▶ [PASSAGE TO READ]:
━━━
4. Number of Integration Points
Capability in isolation is useless. Ultimately, data center networking gear must be integrated with surrounding infrastructure to provide any real value. That surrounding infrastructure certainly includes other networking devices, but integration extends well beyond network interoperability.
Network infrastructure must be integrated with surrounding compute, storage, and application components. Each integration requires time and money. Accordingly, the number of points at which these integrations must be executed will be a cost driver. For architectures requiring device-by-device integration, costs can be high. Those that handle integration through central points will contribute lower cost. These costs are incurred at both the time of integration as well as at any subsequent change.
Beyond the sheer number, most of these integrations require some exchange of data. If each supporting tool is responsible for harvesting information separately, the effort to integrate will be higher. To the extent that architectures can provide a common means of extracting data from the system, these costs can be lowered.
━━━
▶ [GIVEN INFORMATION]:
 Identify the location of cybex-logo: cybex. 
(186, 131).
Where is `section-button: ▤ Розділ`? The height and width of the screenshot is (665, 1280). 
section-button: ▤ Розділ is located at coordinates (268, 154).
━━━
▶ [WHAT IS EXPECTED]: Using the passage on integration points, decide whether each statement agrees with it: (a) integration costs arise only when an integration is first carried out; (b) architectures that handle integration through central points contribute lower cost; (c) integrating data center networking gear is limited to other networking devices. For each, answer yes or no and quote the deciding words.

▶ [RESULT]:
(a) No: "These costs are incurred at both the time of integration as well as at any subsequent change."
(b) Yes: "Those that handle integration through central points will contribute lower cost."
(c) No: "integration extends well beyond network interoperability."